BEGIN GIVEN RECORDS
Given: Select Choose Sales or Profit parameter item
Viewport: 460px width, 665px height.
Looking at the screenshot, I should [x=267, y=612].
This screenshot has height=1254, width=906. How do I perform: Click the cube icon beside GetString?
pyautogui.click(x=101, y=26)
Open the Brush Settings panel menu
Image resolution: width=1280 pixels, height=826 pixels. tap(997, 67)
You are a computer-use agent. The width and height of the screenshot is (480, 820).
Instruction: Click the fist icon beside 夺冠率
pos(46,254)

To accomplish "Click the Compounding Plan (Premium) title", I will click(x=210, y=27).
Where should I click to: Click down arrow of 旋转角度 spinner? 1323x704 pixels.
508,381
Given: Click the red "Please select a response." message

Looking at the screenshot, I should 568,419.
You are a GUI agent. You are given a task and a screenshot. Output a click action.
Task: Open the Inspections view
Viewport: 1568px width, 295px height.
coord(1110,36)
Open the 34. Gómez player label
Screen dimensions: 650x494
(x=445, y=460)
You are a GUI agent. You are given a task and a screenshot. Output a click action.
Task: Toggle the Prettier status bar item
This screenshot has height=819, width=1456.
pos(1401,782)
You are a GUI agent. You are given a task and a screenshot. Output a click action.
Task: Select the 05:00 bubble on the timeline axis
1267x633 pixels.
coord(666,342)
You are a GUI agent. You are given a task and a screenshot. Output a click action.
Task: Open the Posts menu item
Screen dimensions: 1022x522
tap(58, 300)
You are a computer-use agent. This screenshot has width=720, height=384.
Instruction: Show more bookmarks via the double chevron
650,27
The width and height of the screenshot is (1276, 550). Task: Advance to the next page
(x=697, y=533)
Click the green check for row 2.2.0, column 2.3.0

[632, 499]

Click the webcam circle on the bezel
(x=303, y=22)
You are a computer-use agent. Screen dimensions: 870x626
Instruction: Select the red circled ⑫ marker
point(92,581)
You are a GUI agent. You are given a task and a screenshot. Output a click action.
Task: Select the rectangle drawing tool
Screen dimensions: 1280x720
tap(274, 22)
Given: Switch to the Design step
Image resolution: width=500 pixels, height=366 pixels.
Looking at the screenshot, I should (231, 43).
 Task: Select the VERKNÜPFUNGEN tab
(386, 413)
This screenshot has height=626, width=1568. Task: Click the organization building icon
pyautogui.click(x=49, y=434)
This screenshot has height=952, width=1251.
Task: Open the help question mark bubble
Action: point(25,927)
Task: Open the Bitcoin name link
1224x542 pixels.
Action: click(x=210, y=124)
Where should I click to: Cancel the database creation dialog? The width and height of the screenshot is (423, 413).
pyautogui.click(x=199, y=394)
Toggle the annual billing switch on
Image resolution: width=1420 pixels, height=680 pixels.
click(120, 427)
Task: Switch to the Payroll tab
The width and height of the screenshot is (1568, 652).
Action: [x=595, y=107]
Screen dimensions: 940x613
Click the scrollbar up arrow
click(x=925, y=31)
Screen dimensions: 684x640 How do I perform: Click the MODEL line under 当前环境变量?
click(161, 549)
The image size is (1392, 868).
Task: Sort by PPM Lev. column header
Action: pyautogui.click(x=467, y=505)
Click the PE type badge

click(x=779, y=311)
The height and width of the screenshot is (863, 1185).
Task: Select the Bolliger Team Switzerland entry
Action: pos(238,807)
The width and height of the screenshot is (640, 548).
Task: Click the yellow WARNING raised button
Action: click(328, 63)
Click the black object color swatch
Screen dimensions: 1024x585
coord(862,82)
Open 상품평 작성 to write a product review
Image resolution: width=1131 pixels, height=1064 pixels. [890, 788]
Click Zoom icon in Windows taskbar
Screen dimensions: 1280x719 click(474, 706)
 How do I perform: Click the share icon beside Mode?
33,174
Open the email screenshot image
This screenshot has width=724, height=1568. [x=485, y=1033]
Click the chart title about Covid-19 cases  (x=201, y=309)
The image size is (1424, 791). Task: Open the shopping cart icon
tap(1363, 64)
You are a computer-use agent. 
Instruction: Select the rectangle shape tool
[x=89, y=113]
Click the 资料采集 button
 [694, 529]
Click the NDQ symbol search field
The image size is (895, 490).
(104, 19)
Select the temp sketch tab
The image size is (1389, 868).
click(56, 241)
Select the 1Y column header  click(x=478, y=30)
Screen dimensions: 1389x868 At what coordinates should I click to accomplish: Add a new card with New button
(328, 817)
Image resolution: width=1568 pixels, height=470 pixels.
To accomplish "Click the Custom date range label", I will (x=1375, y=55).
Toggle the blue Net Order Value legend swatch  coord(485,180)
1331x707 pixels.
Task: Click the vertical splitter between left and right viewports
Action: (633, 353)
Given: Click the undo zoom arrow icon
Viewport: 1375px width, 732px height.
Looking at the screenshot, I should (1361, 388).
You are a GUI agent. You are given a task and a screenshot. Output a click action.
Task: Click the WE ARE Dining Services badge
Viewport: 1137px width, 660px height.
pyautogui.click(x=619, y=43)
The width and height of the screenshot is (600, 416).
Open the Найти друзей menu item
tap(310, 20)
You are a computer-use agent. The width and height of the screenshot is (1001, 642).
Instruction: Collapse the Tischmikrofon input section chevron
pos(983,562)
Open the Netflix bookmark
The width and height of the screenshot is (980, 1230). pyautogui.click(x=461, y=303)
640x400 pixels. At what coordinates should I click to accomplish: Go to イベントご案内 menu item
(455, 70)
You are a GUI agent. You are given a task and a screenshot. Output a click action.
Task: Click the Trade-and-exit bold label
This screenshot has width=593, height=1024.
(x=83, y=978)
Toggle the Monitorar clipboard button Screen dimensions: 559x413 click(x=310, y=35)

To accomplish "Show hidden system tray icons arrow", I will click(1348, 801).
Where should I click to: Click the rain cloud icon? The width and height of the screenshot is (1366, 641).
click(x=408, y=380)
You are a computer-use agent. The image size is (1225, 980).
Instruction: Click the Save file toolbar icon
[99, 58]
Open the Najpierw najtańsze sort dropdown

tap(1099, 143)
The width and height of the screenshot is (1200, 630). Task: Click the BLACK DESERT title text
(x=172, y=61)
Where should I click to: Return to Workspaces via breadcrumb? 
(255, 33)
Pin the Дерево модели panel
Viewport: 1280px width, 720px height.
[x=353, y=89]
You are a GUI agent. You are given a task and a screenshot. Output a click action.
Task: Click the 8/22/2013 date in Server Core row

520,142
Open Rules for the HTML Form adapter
END GIVEN RECORDS
> TRY IT:
Take the records shown above and output them again exactly.

> SOLUTION:
Given: Select Choose Sales or Profit parameter item
Viewport: 460px width, 665px height.
Looking at the screenshot, I should [x=267, y=612].
This screenshot has height=1254, width=906. How do I perform: Click the cube icon beside GetString?
pyautogui.click(x=101, y=26)
Open the Brush Settings panel menu
Image resolution: width=1280 pixels, height=826 pixels. tap(997, 67)
You are a computer-use agent. The width and height of the screenshot is (480, 820).
Instruction: Click the fist icon beside 夺冠率
pos(46,254)

To accomplish "Click the Compounding Plan (Premium) title", I will click(x=210, y=27).
Where should I click to: Click down arrow of 旋转角度 spinner? 1323x704 pixels.
508,381
Given: Click the red "Please select a response." message

Looking at the screenshot, I should 568,419.
You are a GUI agent. You are given a task and a screenshot. Output a click action.
Task: Open the Inspections view
Viewport: 1568px width, 295px height.
coord(1110,36)
Open the 34. Gómez player label
Screen dimensions: 650x494
(x=445, y=460)
You are a GUI agent. You are given a task and a screenshot. Output a click action.
Task: Toggle the Prettier status bar item
This screenshot has height=819, width=1456.
pos(1401,782)
You are a GUI agent. You are given a task and a screenshot. Output a click action.
Task: Select the 05:00 bubble on the timeline axis
1267x633 pixels.
coord(666,342)
You are a GUI agent. You are given a task and a screenshot. Output a click action.
Task: Open the Posts menu item
Screen dimensions: 1022x522
tap(58, 300)
You are a computer-use agent. This screenshot has width=720, height=384.
Instruction: Show more bookmarks via the double chevron
650,27
The width and height of the screenshot is (1276, 550). Task: Advance to the next page
(x=697, y=533)
Click the green check for row 2.2.0, column 2.3.0

[632, 499]

Click the webcam circle on the bezel
(x=303, y=22)
You are a computer-use agent. Screen dimensions: 870x626
Instruction: Select the red circled ⑫ marker
point(92,581)
You are a GUI agent. You are given a task and a screenshot. Output a click action.
Task: Select the rectangle drawing tool
Screen dimensions: 1280x720
tap(274, 22)
Given: Switch to the Design step
Image resolution: width=500 pixels, height=366 pixels.
Looking at the screenshot, I should (231, 43).
 Task: Select the VERKNÜPFUNGEN tab
(386, 413)
This screenshot has height=626, width=1568. Task: Click the organization building icon
pyautogui.click(x=49, y=434)
This screenshot has height=952, width=1251.
Task: Open the help question mark bubble
Action: point(25,927)
Task: Open the Bitcoin name link
1224x542 pixels.
Action: click(x=210, y=124)
Where should I click to: Cancel the database creation dialog? The width and height of the screenshot is (423, 413).
pyautogui.click(x=199, y=394)
Toggle the annual billing switch on
Image resolution: width=1420 pixels, height=680 pixels.
click(120, 427)
Task: Switch to the Payroll tab
The width and height of the screenshot is (1568, 652).
Action: [x=595, y=107]
Screen dimensions: 940x613
Click the scrollbar up arrow
click(x=925, y=31)
Screen dimensions: 684x640 How do I perform: Click the MODEL line under 当前环境变量?
click(161, 549)
The image size is (1392, 868).
Task: Sort by PPM Lev. column header
Action: pyautogui.click(x=467, y=505)
Click the PE type badge

click(x=779, y=311)
The height and width of the screenshot is (863, 1185).
Task: Select the Bolliger Team Switzerland entry
Action: pos(238,807)
The width and height of the screenshot is (640, 548).
Task: Click the yellow WARNING raised button
Action: click(328, 63)
Click the black object color swatch
Screen dimensions: 1024x585
coord(862,82)
Open 상품평 작성 to write a product review
Image resolution: width=1131 pixels, height=1064 pixels. [890, 788]
Click Zoom icon in Windows taskbar
Screen dimensions: 1280x719 click(474, 706)
 How do I perform: Click the share icon beside Mode?
33,174
Open the email screenshot image
This screenshot has width=724, height=1568. [x=485, y=1033]
Click the chart title about Covid-19 cases  (x=201, y=309)
The image size is (1424, 791). Task: Open the shopping cart icon
tap(1363, 64)
You are a computer-use agent. 
Instruction: Select the rectangle shape tool
[x=89, y=113]
Click the 资料采集 button
 [694, 529]
Click the NDQ symbol search field
The image size is (895, 490).
(104, 19)
Select the temp sketch tab
The image size is (1389, 868).
click(56, 241)
Select the 1Y column header  click(x=478, y=30)
Screen dimensions: 1389x868 At what coordinates should I click to accomplish: Add a new card with New button
(328, 817)
Image resolution: width=1568 pixels, height=470 pixels.
To accomplish "Click the Custom date range label", I will (x=1375, y=55).
Toggle the blue Net Order Value legend swatch  coord(485,180)
1331x707 pixels.
Task: Click the vertical splitter between left and right viewports
Action: (633, 353)
Given: Click the undo zoom arrow icon
Viewport: 1375px width, 732px height.
Looking at the screenshot, I should (1361, 388).
You are a GUI agent. You are given a task and a screenshot. Output a click action.
Task: Click the WE ARE Dining Services badge
Viewport: 1137px width, 660px height.
pyautogui.click(x=619, y=43)
The width and height of the screenshot is (600, 416).
Open the Найти друзей menu item
tap(310, 20)
You are a computer-use agent. The width and height of the screenshot is (1001, 642).
Instruction: Collapse the Tischmikrofon input section chevron
pos(983,562)
Open the Netflix bookmark
The width and height of the screenshot is (980, 1230). pyautogui.click(x=461, y=303)
640x400 pixels. At what coordinates should I click to accomplish: Go to イベントご案内 menu item
(455, 70)
You are a GUI agent. You are given a task and a screenshot. Output a click action.
Task: Click the Trade-and-exit bold label
This screenshot has width=593, height=1024.
(x=83, y=978)
Toggle the Monitorar clipboard button Screen dimensions: 559x413 click(x=310, y=35)

To accomplish "Show hidden system tray icons arrow", I will click(1348, 801).
Where should I click to: Click the rain cloud icon? The width and height of the screenshot is (1366, 641).
click(x=408, y=380)
You are a computer-use agent. The image size is (1225, 980).
Instruction: Click the Save file toolbar icon
[99, 58]
Open the Najpierw najtańsze sort dropdown

tap(1099, 143)
The width and height of the screenshot is (1200, 630). Task: Click the BLACK DESERT title text
(x=172, y=61)
Where should I click to: Return to Workspaces via breadcrumb? 
(255, 33)
Pin the Дерево модели panel
Viewport: 1280px width, 720px height.
[x=353, y=89]
You are a GUI agent. You are given a task and a screenshot. Output a click action.
Task: Click the 8/22/2013 date in Server Core row

520,142
Open Rules for the HTML Form adapter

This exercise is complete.